Несмотря на такое соседство двух других женщин, мальчик с девушкой сумели поспать всего пару часов и встали утром раскрасневшиеся и усталые.
Когда он собрался уходить, девушка с матерью завернули ему в ткань свежего хлеба, копченой колбасы, сушеных абрикосов и фиг. Младшей сестры нигде не было.
— Там на опушке, с восточной стороны, привязана лошадь, — сказал мальчик. — С полмили отсюда.
— Чья лошадь? — с подозрением спросила мать.
— Моя, конечно, — ответил он. — Только мне она больше не нужна. Заберите ее себе.
— А далеко ли ты ее ук… раздобыл?
— Очень далеко, — ответил Аттила. — Не волнуйтесь, все в порядке. Это хорошая лошадь.
— Ну… да благословит тебя Богиня, — все еще нерешительно произнесла женщина. — А как же твой путь?
— О, я укр… в смысле, найду другую.
Мать охнула и пробормотала оградительную молитву.
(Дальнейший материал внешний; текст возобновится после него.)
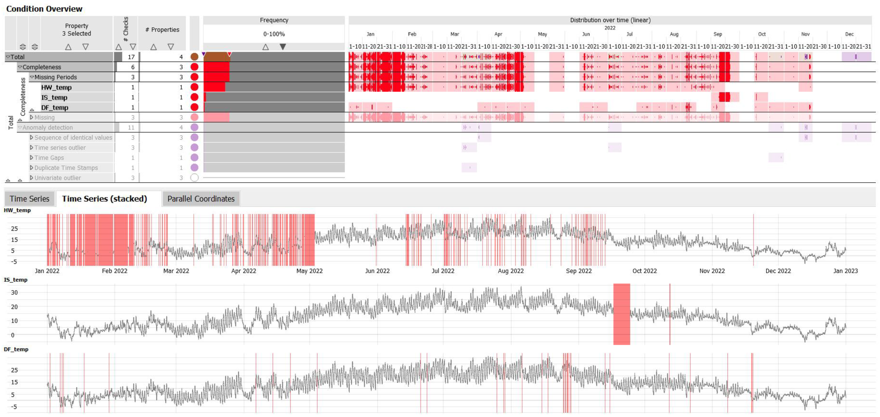Click large red missing block in IS_temp chart
Viewport: 880px width, 417px height.
pos(621,314)
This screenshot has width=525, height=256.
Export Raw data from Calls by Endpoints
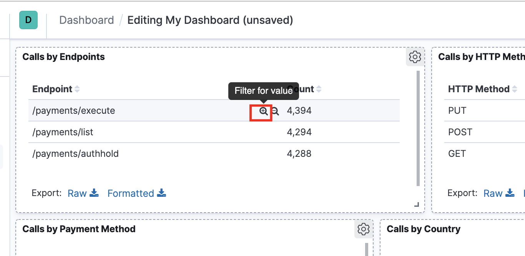pyautogui.click(x=83, y=193)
Девушка только улыбнулась. Ее Принц Ужас, ее оборванный разбойник.
Солнце поднималось на востоке, утренняя звезда, его предвестник, еще была видна, и петухи кукарекали, когда они помахали мальчику, стоя в дверях домика.
Младшая сестра ждала его в лесу, у тропы, ведущей на север, в горы. Невысоко стоявшее над восточным горизонтом солнце пробивалось сквозь деревья, разливая медный свет по земле, усыпанной хвойными иголками.
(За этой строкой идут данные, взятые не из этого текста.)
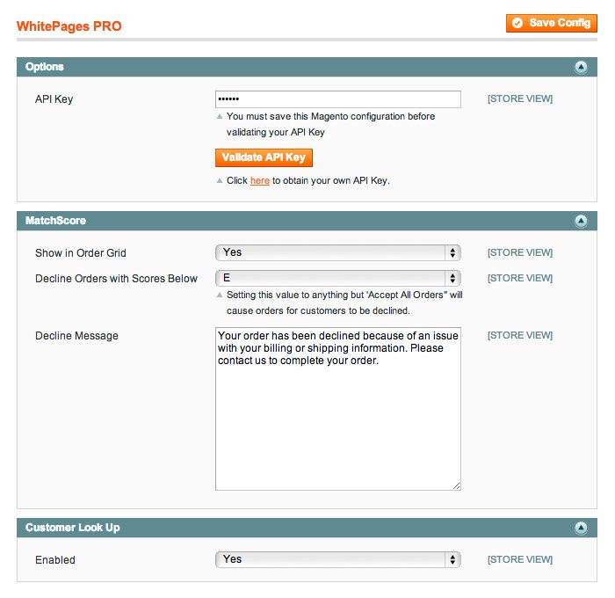Click the checkmark icon on Save Config
This screenshot has height=598, width=615.
[517, 23]
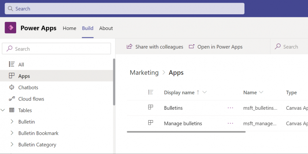Click the Marketing breadcrumb link

[x=144, y=72]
Она стояла, прислонившись к дереву. Они не обменялись ни единым словом. Какой хрупкой выглядела она по сравнению со своей упитанной сестрой, глядя на него большими печальными глазами. Подняв руки, чтобы снять с себя рубашку, она сильно закашлялась. Грудки у нее были маленькими и нежными, волосы длинными и гладкими, но пахли сладко, потому что этим утром она причесывалась с розмариновой водой, специально для него.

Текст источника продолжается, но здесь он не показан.